图1 典型肝癌及肝血管瘤的影像图表现 A,B为肝癌早期患者,男,48岁;C,D图为肝血管瘤患者,女,59岁
表1 两种检查方式准确度、灵敏度、特异度比较 [例(%)]
2.2 超声造影与增强CT用于原发性肝癌诊断特征比较 超声造影动脉期、门脉期及延迟期诊断特性显著优于增强CT,差异有统计学意义(P<0.05),见表2。

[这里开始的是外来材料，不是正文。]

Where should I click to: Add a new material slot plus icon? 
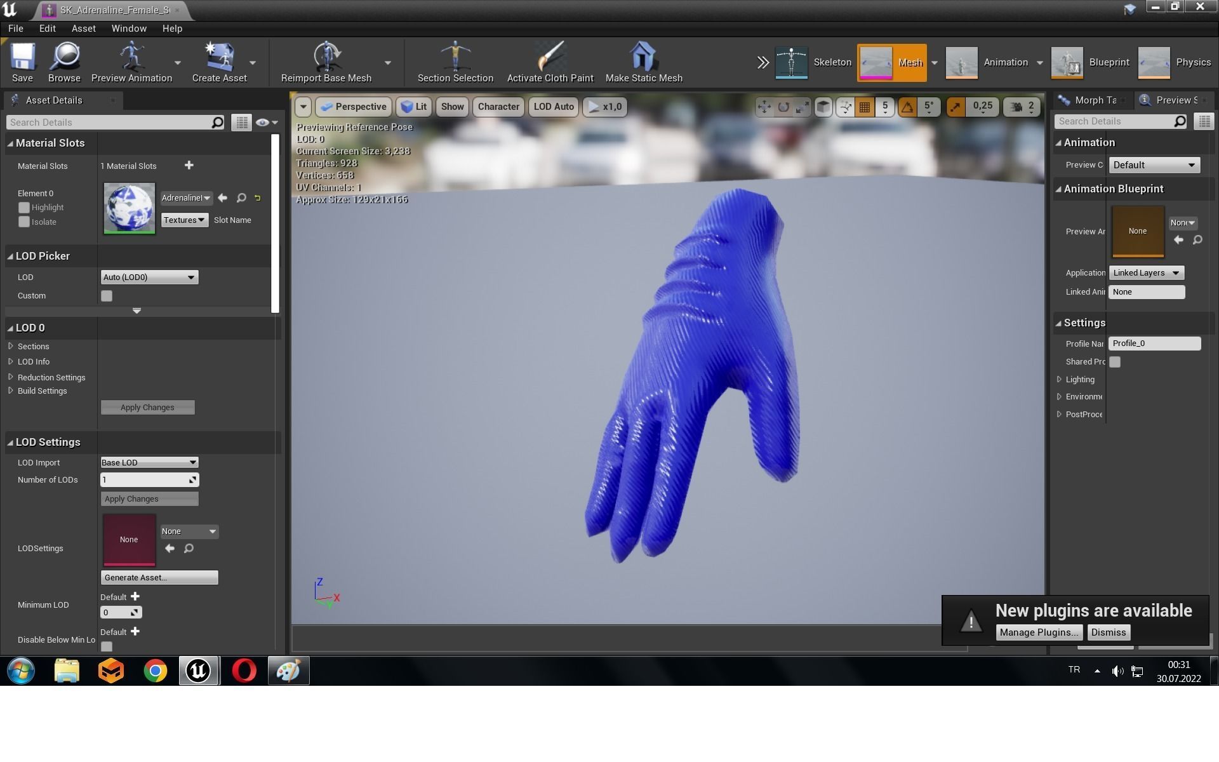pyautogui.click(x=189, y=166)

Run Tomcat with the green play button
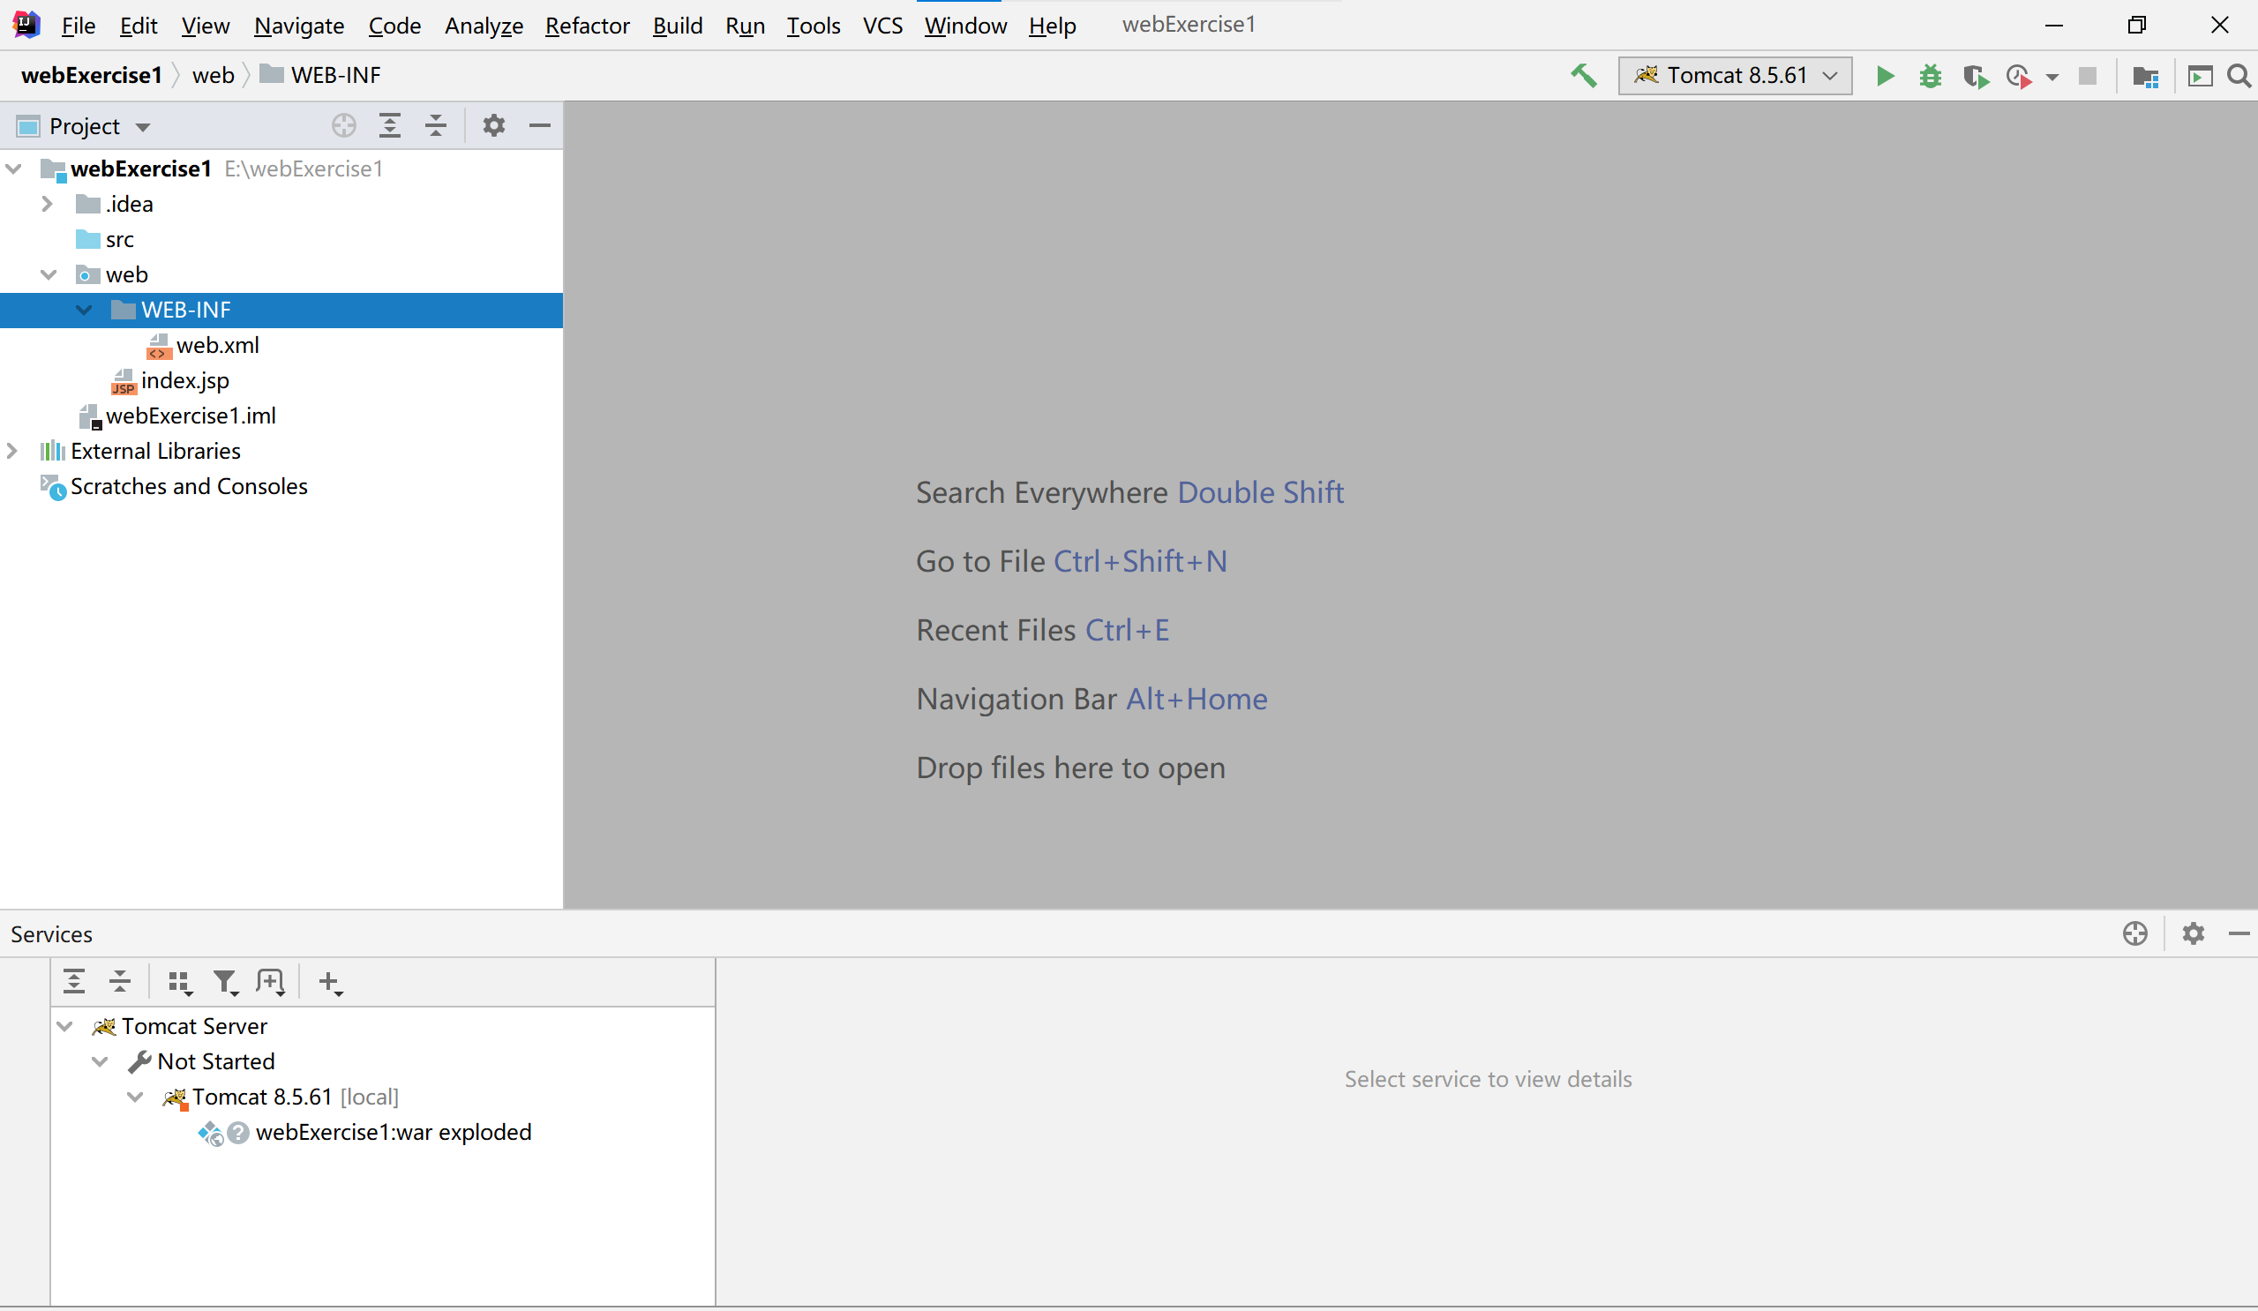click(x=1885, y=76)
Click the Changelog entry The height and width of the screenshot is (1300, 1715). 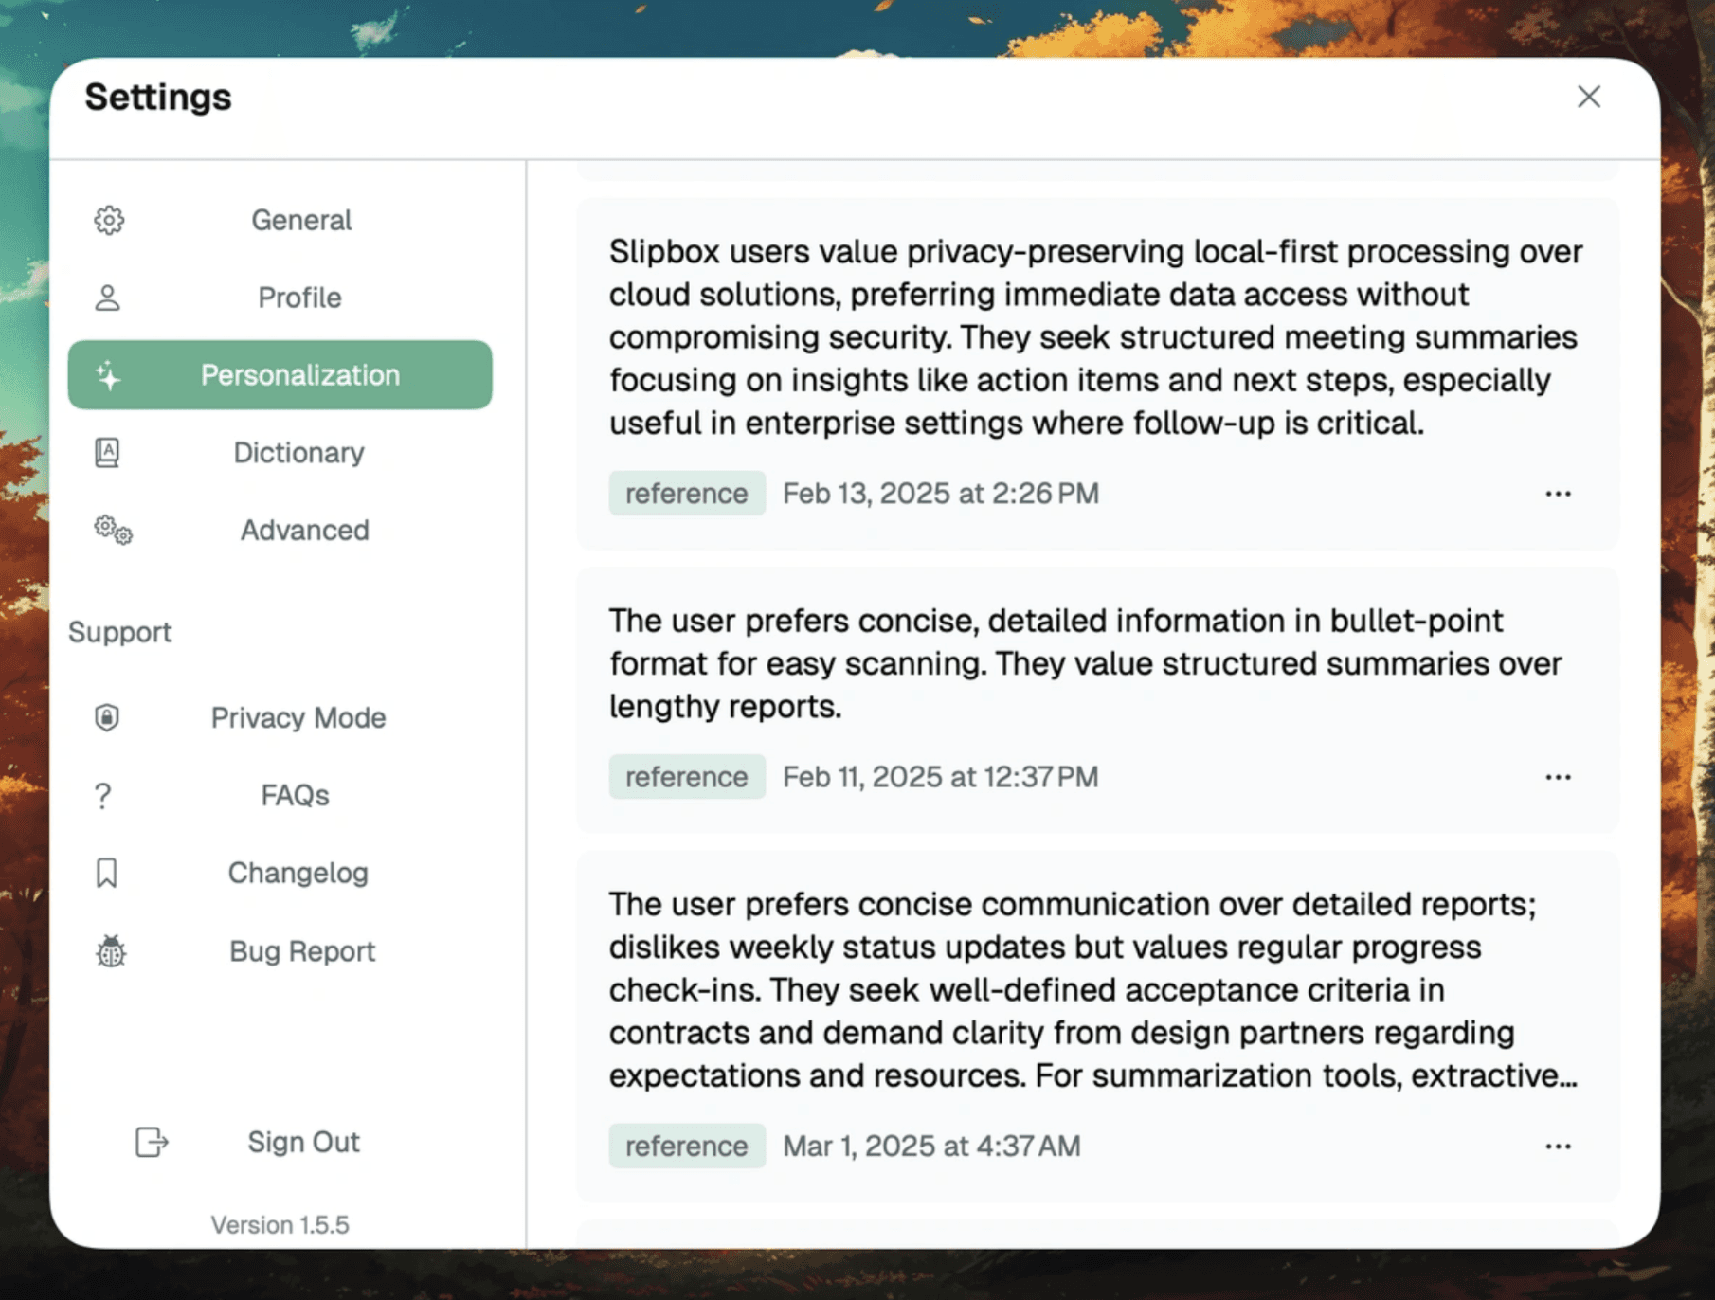click(x=298, y=872)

表2 超声造影与增强CT用于原发性肝癌诊断特征比较 [例(%)]
3 讨论
3.1 肝癌诊断常用影像学诊断方法 迄今为止,关于肝癌的具体发病机制以及病因尚未完全阐明,目前普遍认为是多因素共同作用所致。早期肝癌患者在发病早期往往因病情较轻,此时若开展积极有效的治疗可在一定程度上改善远期预后,及时控制肿瘤的恶化,达到相对理想的治疗效果。然而,由于早期肝癌具有极强的隐匿性,加之病灶组织相对较小,难以通过常规的手段进行确诊,从而可能导致患者丧失最佳的治疗时机。手术病理活检是目前国内外公认的诊断肝癌“金标准”,但其属于有创伤性检查,会对患者造成一定的创伤,且对患者的耐受性要求较高,不利于临床推广普及。CT作为影像学检查手段之一,虽具有无创以及价格低廉等优势,但无法对病灶进行动态观察,且病灶内部造影剂极易受到内外因素影响,继而导致检查结果失真,临床诊断价值不高[6]。数字减影血管造影为迄今为止最具有敏感性及特异性诊断方式,具备诊断、治疗双重特点,但作为有创检查无法广泛应用。磁共振成像(MRI)是目前临床上广泛用以诊断肝癌的重要影像学方式之一,虽然在诊断肝癌方面展现出一定的优势,但检查费用较大,且对操作者的要求较高,学习曲线相对较长,从而限制了推广普及。常规超声是目前肝癌筛查的首选方案,但存在特异性较低的局限性,随着近年来肝脏超声造影技术的不断发展、完善,超声造影开始广泛应用于临床,将对比剂注入靶器官,反映靶器官血流动力学改变并检查靶器官功能[7]。原发性肝癌疾病诊断中应用超声造影,可明确反映肝脏病变情况及肿瘤血流动力学改变[8]。同时,超声造影检查可准确、快速捕捉治疗趋于微循环信息,评估肿瘤细胞灭活情况,最终有效评价治疗疗效。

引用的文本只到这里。